Sonra da evimizde dinlendik, diyeceğimi sanıyorsanız fena halde yanılıyorsunuz! Çınar öğleden sonra uykusundan uyanınca kısa bir kitap+süt faslı yaptık, ve giyinip soluğu Gordion AVM'deki Joker'de aldık. Bizim minik adam oradaki jetonlu oyuncaklara -pek jeton alıp çalıştırmadığımız halde- bayılıyor! Çalıştırdığımız zaman da çok fark etmiyor zaten, o kendi kafasına göre inip binmek istiyor çünkü. Yine arabalara bindi, indi. Dönen salıncağa çok sulandı ama bindirmeye cesaret edemedim -biraz daha büyüsün, aklı ersin... hem de korkmasın, diye. Biraz jetonlu oyuncaklarla oyalandı minik adam, biraz da raflardakilerle. Henüz "bunu alalım, eve götüreyim" diye tutturmayı akıl edemiyor, o yüzden rahatız. Oyuncak mağazalarını bir nevi oyuncak kütüphanesi olarak kullanıyoruz :)) Şarkılı oyuncakları çaldırıp çaldırıp dans ediyoruz! Yine bütün rafları dolaştıktan sonra alışveriş için markete indik. Ne zamandır "acaba Çınar'ı bindirsek bütün alışveriş boyunca oturmayı başarır mı?" diye merak ettiğimiz kamyon şeklindeki alışveriş arabalarından bulduk ve minik adamı oturttuk direksiyon başına! Bayıldı, bayıldı! Direksiyonu çevirdi, kornaya bastı. Bir yandan da biz sürdüğümüz için gerçekten arabayı kullandığını sandı sanırım, çok eğlendi. Ama durduğumuz zaman arabadan inmeye çalışınca biz de alışverişi dönüşümlü yaptık -birimiz Çınar'ın arabasını iterken, diğeri listeyi tamamladı :)

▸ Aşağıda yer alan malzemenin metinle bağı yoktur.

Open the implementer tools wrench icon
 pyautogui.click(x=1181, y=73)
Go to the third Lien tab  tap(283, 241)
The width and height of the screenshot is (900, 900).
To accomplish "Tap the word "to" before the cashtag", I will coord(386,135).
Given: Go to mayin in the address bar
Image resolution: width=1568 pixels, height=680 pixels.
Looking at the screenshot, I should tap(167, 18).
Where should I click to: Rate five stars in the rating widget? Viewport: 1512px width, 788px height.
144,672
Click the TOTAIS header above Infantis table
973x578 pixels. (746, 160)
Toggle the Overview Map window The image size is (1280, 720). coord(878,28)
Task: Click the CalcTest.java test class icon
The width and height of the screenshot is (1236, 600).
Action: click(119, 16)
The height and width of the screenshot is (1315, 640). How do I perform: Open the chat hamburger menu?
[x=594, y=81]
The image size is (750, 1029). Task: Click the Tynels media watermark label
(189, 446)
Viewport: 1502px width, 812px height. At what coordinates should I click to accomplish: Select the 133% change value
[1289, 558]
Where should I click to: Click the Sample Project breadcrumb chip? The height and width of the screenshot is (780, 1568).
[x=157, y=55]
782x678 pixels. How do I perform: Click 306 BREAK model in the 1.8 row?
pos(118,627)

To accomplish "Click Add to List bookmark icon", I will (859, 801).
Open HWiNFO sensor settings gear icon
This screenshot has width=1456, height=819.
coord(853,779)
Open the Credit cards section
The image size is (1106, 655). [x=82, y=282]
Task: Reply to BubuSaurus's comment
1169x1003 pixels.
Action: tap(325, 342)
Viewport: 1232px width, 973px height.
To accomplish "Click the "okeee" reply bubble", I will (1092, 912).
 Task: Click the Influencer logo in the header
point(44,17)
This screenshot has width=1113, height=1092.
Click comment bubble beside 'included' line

Akşam da banyo-yemek-yemekten sonra kikirdeme-aman sakinleştirelim de kolay uyusun faslı derken minik adamı uyutmak için cumadan beri eeeennnn sevdiğimiz kitabımız olan "Close Your Eyes"i elimize aldık (daha doğrusu Çınar "gooogo" diye onu getirdi) ve sanırım 10 kez falan okuduktan sonra iyice pelte olan minik adamı son zamanlarda uyuduğundan çok daha kısa sürede uyutmayı başardık!
NOT-1: Sevgili eşim, ben Çınar'ı uyutmaya çalışırken, ayıptır söylemesi, pek leziz bir yemek yapmış, eşlik etsin diye azıcık da kafaları çektik! Günü gerçekten güzel bitirdik!...
NOT-2: Sevgilim yerine, sevgili eşim yazdım; çünkü annem kızdı. Öyle deyince çok Ayşe Arman'vari oluyormuş :))) Hadi anne sözü dinleyeyim, dedim!
NOT-2: Sevgilim yerine, sevgili eşim yazdım; çünkü annem kızdı. Öyle deyince çok Ayşe Arman'vari oluyormuş :))) Hadi anne sözü dinleyeyim, dedim!
2 yorum:
Ha ha ha :) Anneye bayıldım :) İyi gezmişsiniz valla bir hafta sonu da bizim taraflara bekliyoruz :)
:) Annem böyledir işte, bizi hep güldürür, sağolsun, var olsun :)
Tamam, çekirdekler başbaşa kaldığımız bir hafta sonu da sizin oralara geliriz... de, sizin oralar nereler oluyor acaba?